Wind farm noise – Amplitude modulation

Wind farm noise – Amplitude modulation

2 February 2024

Himly’s Xavier Sanchez-Roemmele and Josep Simona have been carrying out research on wind farm amplitude modulation noise, which is planned to be published in the coming months.

Amplitude modulation (AM) is a distinct characteristic of noise caused by some wind turbines, which can increase noise annoyance. The research carried out by Himly suggests that current guidelines may not adequately address the adverse impact of amplitude modulation, and highlights the need for further research and for encouraging an urgent revision of the guidelines.

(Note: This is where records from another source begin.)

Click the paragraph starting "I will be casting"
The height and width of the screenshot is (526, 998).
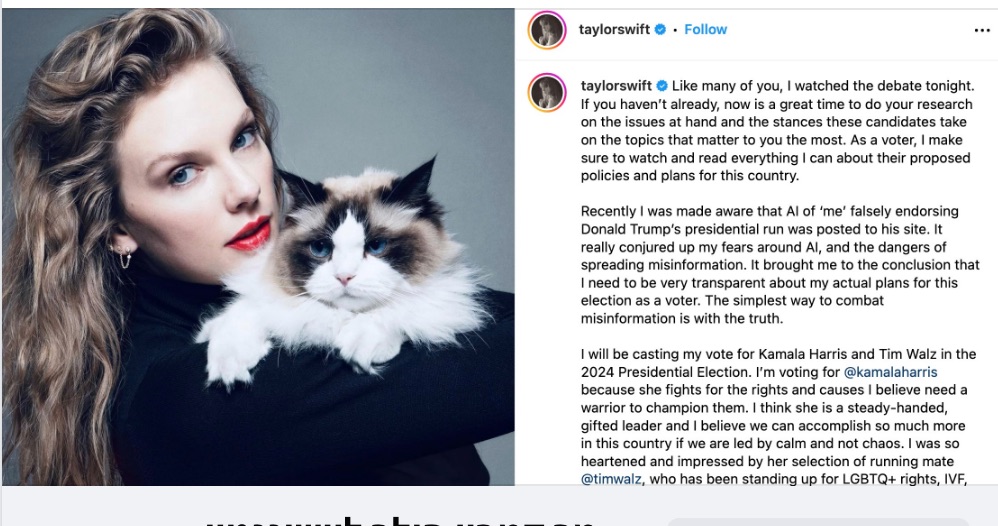click(778, 416)
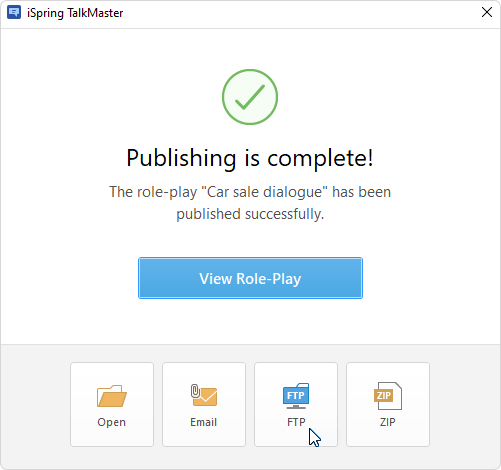Screen dimensions: 501x470
Task: Click the orange ZIP badge on file icon
Action: tap(383, 395)
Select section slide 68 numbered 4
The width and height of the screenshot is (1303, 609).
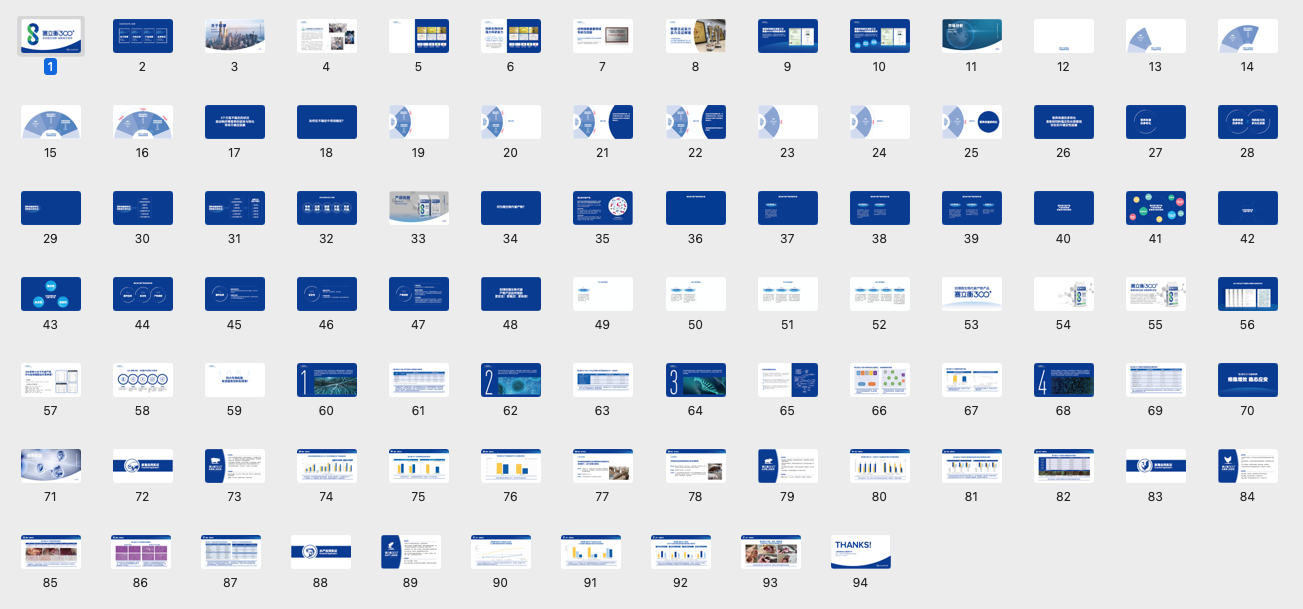click(1063, 380)
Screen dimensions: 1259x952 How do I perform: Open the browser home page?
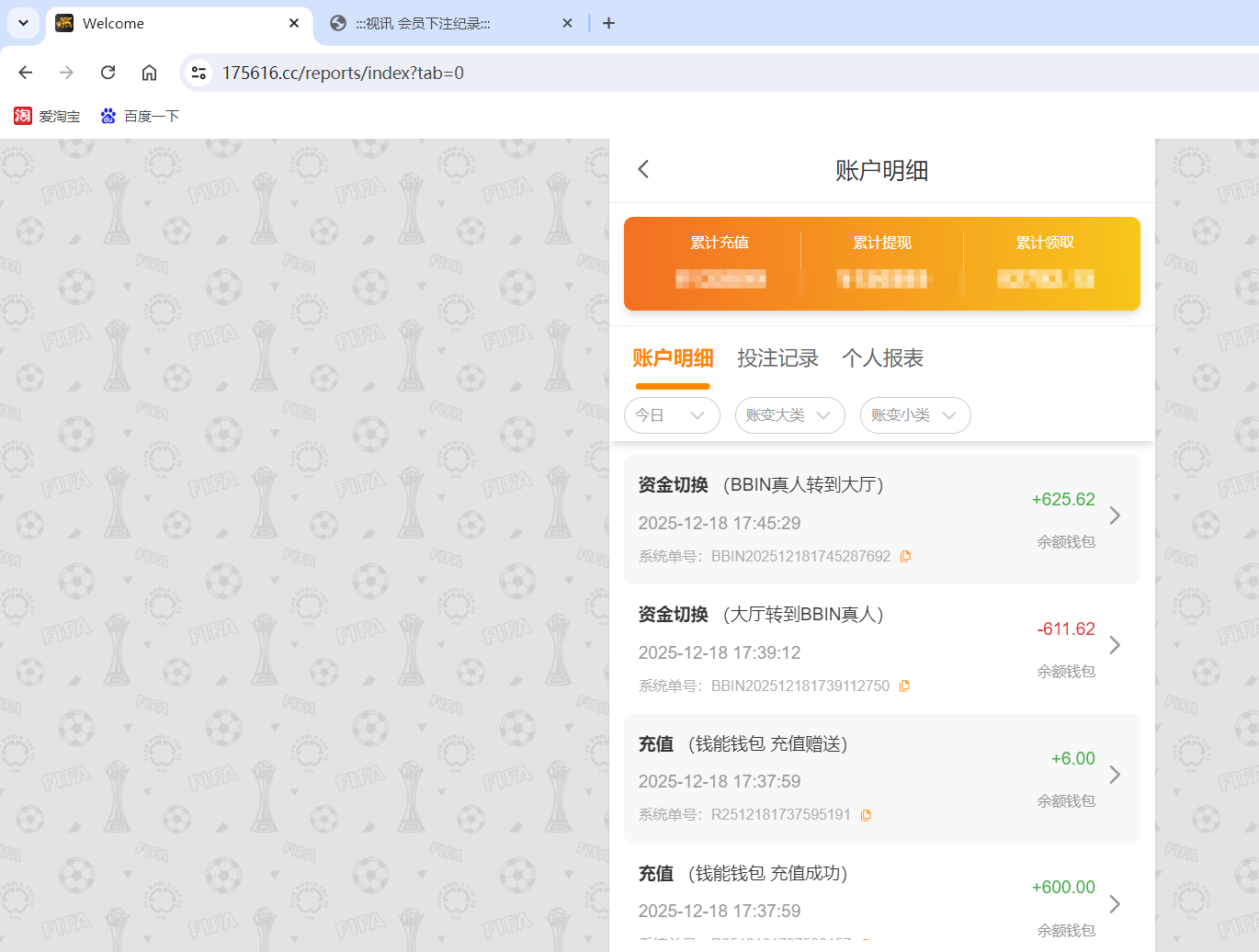click(149, 72)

These conclusions appear to be aligned to those of a recent report commissioned by the former Department for Business, Energy and Industrial Strategy (2023) – where two types of amplitude modulation were described. The first, also known as ‘blade swish’ or ‘normal AM’, is referred to as being most prominent at close range to the turbines and in crosswind. The second type, “non-TEDCAR-AM”, has a lower frequency sound character and can be present at longer ranges and over different directions from turbines. It has been linked with reported noise disturbances and is sometimes described as ‘whoomphing’. Non-TEDCAR-AM can be affected by a wide range of interacting factors, including turbine operational parameters, topography, atmospheric effects, refraction, inflow turbine variation, and turbine wake effects.